Passage given ->
##########

A straightforward smart runbook incident responder view that enables SREs to efficiently and swiftly resolve incidents with simplicity.

Once an incident is triggered, the admin embarks on their journey by arriving at the incident warroom. There, they select a runbook from the list of previously created runbooks under their administration. As the admin selects the runbook, it automatically populates the runbook tab for easy reference. The SRE then takes charge, embarking on their investigator journey, diligently following the steps outlined in the runbook. If the step instructs them to do so, the SRE navigates to APM to review impacted services. Step by step, the SRE progresses through the runbook until they successfully resolve the incident.

Key Features:

1. Simplifies the incident warroom by reducing it to a panel with impacted services display.

If the step instructs SREs to review impacted services in APM, a button can be provided that, upon clicking, opens APM, pre-sets the appropriate filter to display only impacted services, and reduces the incident warroom to a right-hand oriented panel. This allows SREs to quickly access the relevant information they need, focus on the impacted services, and take prompt actions, ultimately leading to faster incident resolution and improved operational efficiency.

##########

Record list ->
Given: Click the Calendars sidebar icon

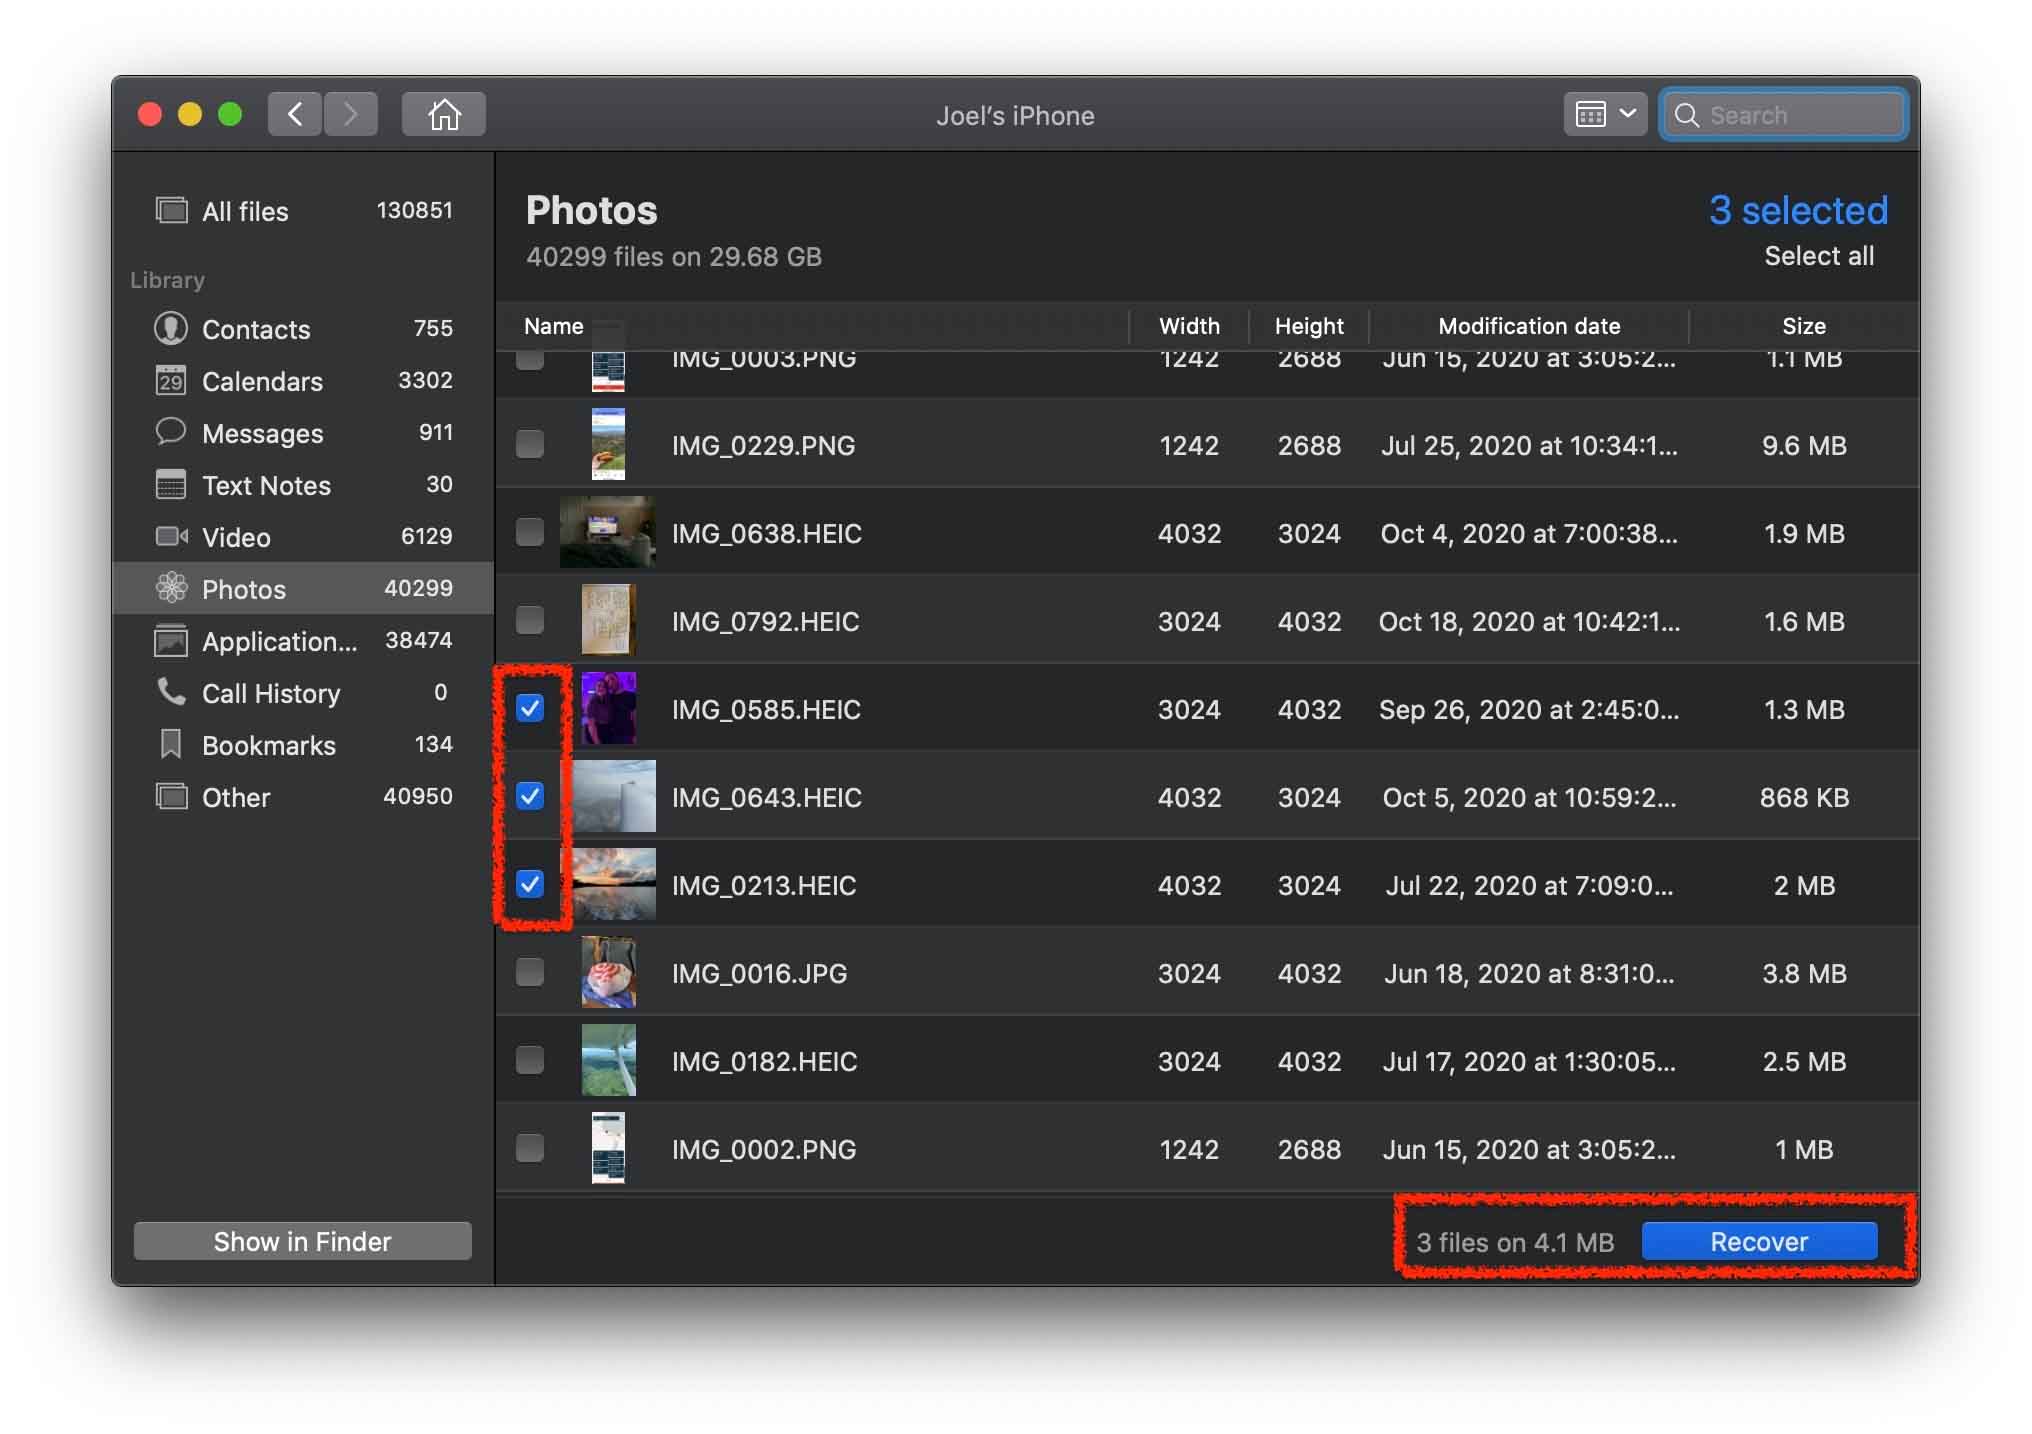Looking at the screenshot, I should [169, 380].
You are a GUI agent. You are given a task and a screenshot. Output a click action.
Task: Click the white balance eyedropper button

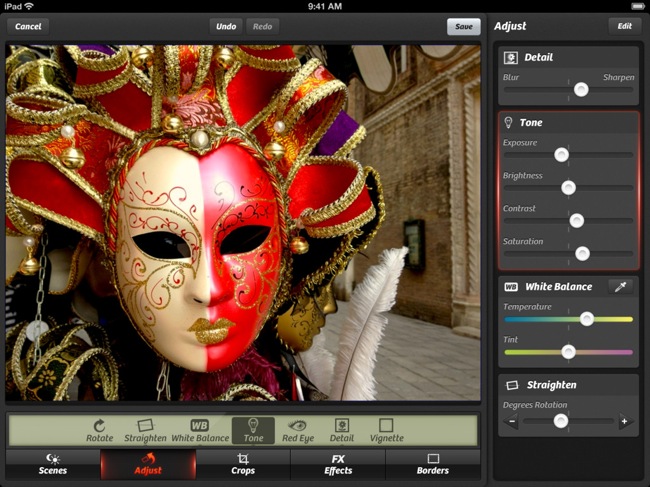pyautogui.click(x=620, y=287)
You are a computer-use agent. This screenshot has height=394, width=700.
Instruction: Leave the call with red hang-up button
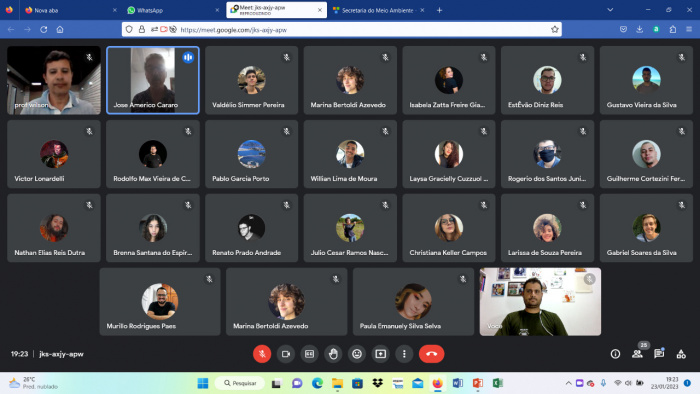tap(431, 354)
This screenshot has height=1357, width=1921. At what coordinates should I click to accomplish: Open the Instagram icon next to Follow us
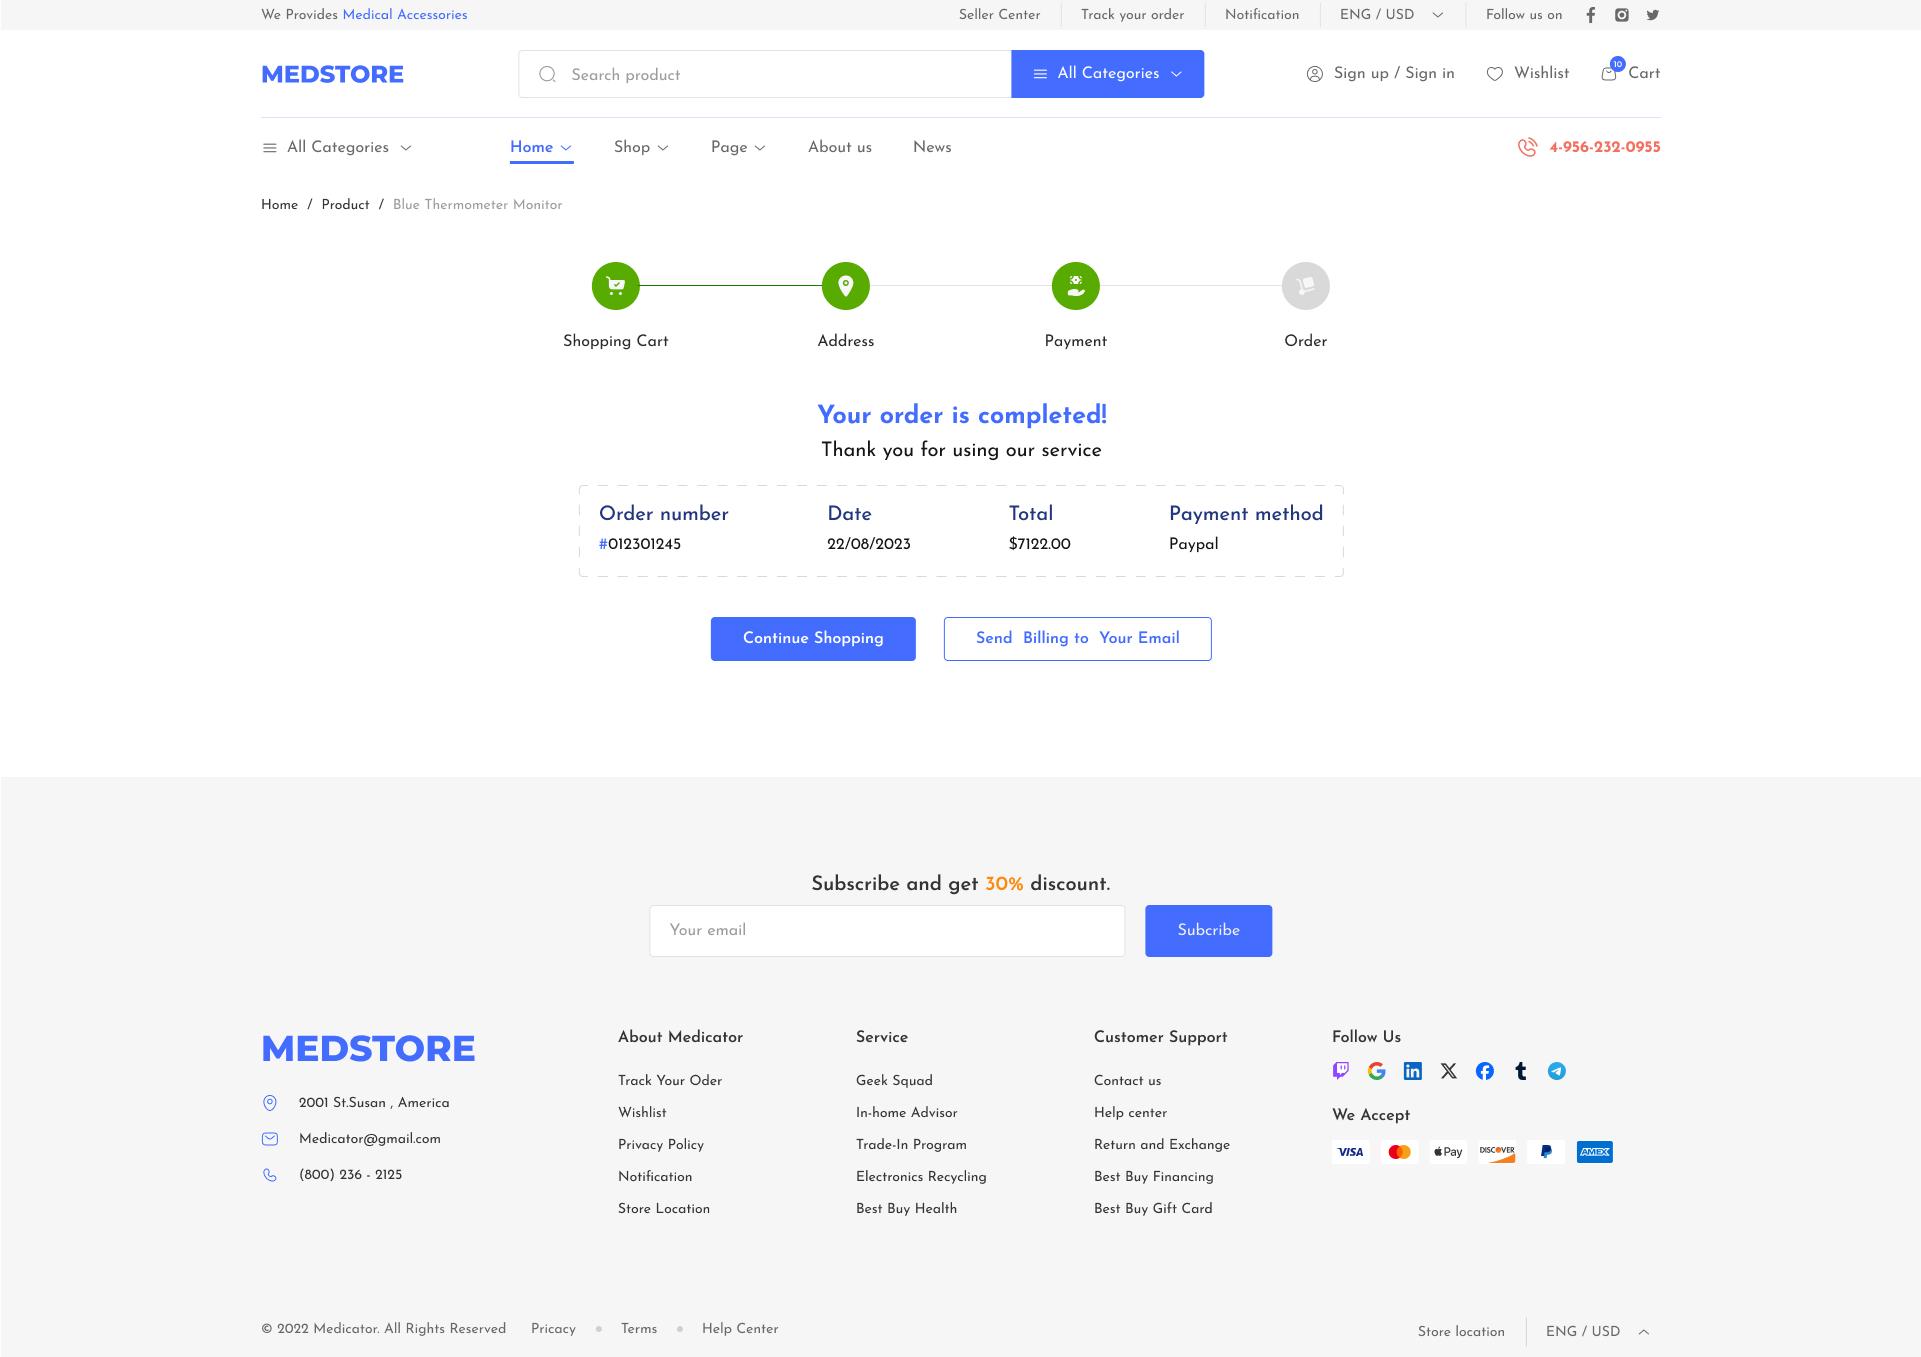tap(1622, 15)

##########

Direction A -> In the records, rewrite everything from the line containing "You are a GUI" down to the end of the records, changing "screenshot" to "screen capture" and keeping everything else the same. Leave the pictures out of your answer.
Direction B -> Go on with the passage on the runbook incident responder view from the point where it stops.

Task result A ->
You are a GUI agent. You are given a task and a screen capture. Output a click action.
Task: Click the white balance eyedropper button

pyautogui.click(x=620, y=287)
You are a computer-use agent. This screen capture has height=394, width=700.
Instruction: Leave the call with red hang-up button
tap(431, 354)
This screen capture has height=1357, width=1921. At what coordinates should I click to accomplish: Open the Instagram icon next to Follow us
tap(1622, 15)

Task result B ->
2. Easy-to-follow steps that allow SREs to see the impact of their actions.

This provides a structured and guided approach for SREs during the incident resolution process, enabling them to effectively navigate through the investigation journey in a consistent, efficient, and accurate manner. Ultimately, this leads to faster incident resolution times, reduced downtime, and improved overall service reliability.

Dogfooding Testings

Reduced SREs' Incident-solving Time By 29%

Due to the short timeline, I couldn't conduct a full usability test. Instead, I performed dogfooding tests to validate the flow's coherence. I shared prototype links with the Splunk designers and engineers channel on Slack, assigning them a task to compare the time taken to resolve incidents using my design solutions versus the time taken using current tools. The results revealed an average time saving of 29% by eliminating the need to switch between tabs, login to different platforms, and read various runbook contents.

Testing Feedback

After the testing, the teams appreciated the key features I implemented, as mentioned above. However, there are two areas that need improvement:

1. Runbook lacks dynamism and collaboration.

Currently, my design solution lacks dynamism and collaboration. The current MVP runbook is designed for one person to solve one incident with a single runbook. However, in practice, it is common for one incident to be related to multiple runbooks and involve different SREs who are assigned various tasks and steps.

2. Runbook was created linearly.

The runbook is created in a linear manner, and it becomes excessively large when the task is complex. This linear runbook can become unwieldy, especially if it contains over 50 steps.

Next Steps

1. Designing Runbook Modules To Improve Dynamism & Collaboration.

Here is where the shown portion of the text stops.